Теперь Люда была в третий раз замужем — за пожилым фотографом. Кажется, и она наконец-то приплыла в тихую гавань…
Из Минска мы поехали в Вильнюс. Были трудности с гостиницей. («Мест нет» — эта удручающая надпись на стойке администратора неизменно встречала в любой советской гостинице любого приезжего, не позаботившегося о предварительном бронировании.) Все же удалось устроиться в лучшей вильнюсской гостинице «Неринга». «Это „люкс“, шесть рублей, — сказала дама-администратор. — Через двое суток вы обязаны освободить. Номер забронирован для американского писателя». — «Для кого именно?» — спросил я. «Для Филиппа Боноски».
Ну что ж, два дня — мало, конечно, но выбора, как всегда, не было. Мы отправились осматривать город. Неторопливо шли по улице Горького меж старых двухэтажных домов. Вот белая православная церковь — здесь Петр I отслужил благодарственный молебен после Полтавы, здесь же он крестил Ганнибала. Вот в глубине уютного дворика дом, в котором родился Адам Мицкевич. Старинные корпуса университета с двориками, увитыми плющом. Мы вышли к площади с кафедральным собором и древней башней на холме. Одна только эта башня и осталась от великокняжеского замка Гедимина, основавшего Вильнюс.
— Хочу подняться к башне, — сказала Лида.
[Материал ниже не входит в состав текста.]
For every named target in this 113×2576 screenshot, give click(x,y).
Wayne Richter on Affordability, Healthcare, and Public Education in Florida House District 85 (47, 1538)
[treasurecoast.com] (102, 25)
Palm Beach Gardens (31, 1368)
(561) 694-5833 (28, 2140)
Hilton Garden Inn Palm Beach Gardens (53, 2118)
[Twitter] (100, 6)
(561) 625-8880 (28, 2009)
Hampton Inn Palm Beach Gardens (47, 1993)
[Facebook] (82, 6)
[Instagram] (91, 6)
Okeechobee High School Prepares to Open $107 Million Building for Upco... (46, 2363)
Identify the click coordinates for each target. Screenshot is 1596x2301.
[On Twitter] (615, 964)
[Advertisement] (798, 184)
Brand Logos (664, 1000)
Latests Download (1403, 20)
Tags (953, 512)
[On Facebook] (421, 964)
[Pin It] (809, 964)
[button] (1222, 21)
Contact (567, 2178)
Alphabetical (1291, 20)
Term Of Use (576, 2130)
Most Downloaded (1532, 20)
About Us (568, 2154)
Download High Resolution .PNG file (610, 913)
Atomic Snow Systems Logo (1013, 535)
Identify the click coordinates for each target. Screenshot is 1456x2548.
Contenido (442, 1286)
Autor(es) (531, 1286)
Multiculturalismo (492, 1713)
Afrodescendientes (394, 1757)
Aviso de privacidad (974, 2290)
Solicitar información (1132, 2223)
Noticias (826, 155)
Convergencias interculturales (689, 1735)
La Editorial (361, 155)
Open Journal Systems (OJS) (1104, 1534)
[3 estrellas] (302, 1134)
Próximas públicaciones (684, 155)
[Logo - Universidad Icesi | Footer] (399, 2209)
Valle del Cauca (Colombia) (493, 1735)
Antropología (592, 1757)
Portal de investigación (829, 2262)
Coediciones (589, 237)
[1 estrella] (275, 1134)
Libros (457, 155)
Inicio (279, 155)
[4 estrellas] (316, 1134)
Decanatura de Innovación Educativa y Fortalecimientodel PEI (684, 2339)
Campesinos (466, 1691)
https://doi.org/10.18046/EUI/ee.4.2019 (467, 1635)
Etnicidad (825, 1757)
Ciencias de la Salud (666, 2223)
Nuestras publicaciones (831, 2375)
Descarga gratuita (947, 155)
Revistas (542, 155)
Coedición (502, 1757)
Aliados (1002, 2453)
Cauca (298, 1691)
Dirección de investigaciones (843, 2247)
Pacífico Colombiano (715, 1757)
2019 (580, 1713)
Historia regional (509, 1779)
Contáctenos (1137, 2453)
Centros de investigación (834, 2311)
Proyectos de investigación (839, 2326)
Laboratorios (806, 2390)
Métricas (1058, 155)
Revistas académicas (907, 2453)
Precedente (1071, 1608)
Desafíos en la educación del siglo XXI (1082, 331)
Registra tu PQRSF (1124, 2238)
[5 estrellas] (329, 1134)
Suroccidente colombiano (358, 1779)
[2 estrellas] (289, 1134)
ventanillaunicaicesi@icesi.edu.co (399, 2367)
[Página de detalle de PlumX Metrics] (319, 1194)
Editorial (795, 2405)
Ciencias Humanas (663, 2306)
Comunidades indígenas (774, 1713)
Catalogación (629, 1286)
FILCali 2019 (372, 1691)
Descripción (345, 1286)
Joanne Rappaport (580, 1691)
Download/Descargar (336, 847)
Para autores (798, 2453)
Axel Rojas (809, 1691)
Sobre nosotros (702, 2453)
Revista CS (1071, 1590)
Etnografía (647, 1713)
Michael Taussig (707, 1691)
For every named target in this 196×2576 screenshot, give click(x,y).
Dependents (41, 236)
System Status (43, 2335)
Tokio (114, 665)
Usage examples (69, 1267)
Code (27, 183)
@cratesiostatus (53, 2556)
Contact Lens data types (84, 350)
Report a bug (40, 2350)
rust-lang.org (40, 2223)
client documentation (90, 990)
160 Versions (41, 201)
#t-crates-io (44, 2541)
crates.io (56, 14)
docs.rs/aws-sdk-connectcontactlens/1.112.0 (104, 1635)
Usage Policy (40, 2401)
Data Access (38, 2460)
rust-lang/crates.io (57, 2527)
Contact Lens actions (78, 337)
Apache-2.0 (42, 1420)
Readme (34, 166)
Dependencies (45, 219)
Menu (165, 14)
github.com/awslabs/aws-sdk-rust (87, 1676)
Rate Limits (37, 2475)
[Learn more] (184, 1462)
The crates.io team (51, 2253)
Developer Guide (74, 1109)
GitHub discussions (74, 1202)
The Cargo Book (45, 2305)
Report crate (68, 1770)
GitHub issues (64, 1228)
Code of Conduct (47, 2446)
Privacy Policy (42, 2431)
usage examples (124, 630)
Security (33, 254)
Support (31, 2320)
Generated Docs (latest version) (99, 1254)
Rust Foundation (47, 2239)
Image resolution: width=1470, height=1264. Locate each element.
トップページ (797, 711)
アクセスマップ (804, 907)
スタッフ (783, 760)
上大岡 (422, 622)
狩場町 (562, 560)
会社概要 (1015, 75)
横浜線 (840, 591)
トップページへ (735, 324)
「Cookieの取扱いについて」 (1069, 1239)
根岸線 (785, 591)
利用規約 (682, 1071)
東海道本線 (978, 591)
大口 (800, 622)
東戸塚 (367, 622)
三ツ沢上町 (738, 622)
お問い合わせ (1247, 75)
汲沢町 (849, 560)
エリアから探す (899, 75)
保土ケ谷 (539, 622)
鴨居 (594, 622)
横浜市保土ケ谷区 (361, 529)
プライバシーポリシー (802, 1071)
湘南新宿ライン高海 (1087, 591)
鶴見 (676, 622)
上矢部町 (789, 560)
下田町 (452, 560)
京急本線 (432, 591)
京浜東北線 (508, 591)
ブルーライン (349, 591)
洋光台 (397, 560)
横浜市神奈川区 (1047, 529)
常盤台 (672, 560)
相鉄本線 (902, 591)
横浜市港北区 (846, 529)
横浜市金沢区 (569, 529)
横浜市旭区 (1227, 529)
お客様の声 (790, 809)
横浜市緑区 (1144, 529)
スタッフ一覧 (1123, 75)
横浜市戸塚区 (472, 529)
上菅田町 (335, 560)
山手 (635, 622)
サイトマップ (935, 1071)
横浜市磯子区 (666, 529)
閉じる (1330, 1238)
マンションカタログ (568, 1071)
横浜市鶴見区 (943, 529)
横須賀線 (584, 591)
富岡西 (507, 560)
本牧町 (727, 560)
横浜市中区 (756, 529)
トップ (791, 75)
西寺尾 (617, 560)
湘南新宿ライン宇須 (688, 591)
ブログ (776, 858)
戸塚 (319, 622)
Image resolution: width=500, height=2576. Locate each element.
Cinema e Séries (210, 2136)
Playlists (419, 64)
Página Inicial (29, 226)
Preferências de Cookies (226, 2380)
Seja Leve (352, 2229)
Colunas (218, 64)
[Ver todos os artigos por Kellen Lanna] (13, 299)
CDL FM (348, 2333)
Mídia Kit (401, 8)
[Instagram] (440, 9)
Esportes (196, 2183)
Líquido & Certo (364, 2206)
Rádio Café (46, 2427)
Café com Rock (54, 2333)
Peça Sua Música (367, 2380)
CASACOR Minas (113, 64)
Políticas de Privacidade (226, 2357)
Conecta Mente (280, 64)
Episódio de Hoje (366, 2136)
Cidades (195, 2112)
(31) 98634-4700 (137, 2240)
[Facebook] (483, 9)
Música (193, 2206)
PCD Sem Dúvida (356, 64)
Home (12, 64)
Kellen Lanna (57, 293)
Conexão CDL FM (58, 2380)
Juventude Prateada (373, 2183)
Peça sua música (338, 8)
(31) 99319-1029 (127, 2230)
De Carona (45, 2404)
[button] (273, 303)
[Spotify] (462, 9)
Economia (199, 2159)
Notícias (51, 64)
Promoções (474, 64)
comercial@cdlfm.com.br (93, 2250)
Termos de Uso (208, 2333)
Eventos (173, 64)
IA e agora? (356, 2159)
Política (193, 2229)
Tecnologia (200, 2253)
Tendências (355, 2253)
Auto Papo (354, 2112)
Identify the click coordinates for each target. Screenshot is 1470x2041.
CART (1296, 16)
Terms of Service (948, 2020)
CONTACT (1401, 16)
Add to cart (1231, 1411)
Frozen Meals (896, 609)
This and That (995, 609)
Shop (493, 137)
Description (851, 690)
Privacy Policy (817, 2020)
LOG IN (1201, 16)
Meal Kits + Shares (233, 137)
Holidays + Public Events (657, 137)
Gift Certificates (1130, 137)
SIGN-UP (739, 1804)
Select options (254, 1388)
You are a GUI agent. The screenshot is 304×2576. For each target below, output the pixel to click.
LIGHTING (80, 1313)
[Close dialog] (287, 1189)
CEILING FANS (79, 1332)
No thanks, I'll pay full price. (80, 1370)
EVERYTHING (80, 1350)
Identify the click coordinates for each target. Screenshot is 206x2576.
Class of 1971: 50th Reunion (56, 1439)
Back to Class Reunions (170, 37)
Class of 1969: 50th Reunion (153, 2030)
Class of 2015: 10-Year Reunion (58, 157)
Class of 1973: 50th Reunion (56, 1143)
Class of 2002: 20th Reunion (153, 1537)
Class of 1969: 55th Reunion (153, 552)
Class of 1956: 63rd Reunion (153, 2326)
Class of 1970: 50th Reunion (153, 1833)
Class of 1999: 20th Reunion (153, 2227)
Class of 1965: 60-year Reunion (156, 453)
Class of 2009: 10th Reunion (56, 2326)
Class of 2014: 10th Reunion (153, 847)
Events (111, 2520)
— Тебе будет трудно, — сказал я.
Но моя любознательная жена настояла на своем. Мы медленно пошли вверх по спиральному подъему.
— Филипп Боноски не одобрил бы твое восхождение, — сказал я.
— Не смеши меня…
Она запыхалась. Но, держась за меня, упрямо шла вверх. И была вознаграждена: с вершины открылся прекрасный вид на город, на голубую ленту реки Нерис, плавно огибающую холм. А в башне Гедимина был небольшой музей: кольчуги, двуручные мечи, арбалеты, схемы Грюнвальдской битвы (по-литовски Жальгирис).
Мы поехали на такси в Тракай. Что за дивные места! Цепочка озер в зеленых берегах, и на острове —
А вокруг — благодать. Голубое небо, светлая тихая вода озер, густая зелень…
Хорошо нам было в Тракае. Еще одно незабываемое впечатление на всю жизнь.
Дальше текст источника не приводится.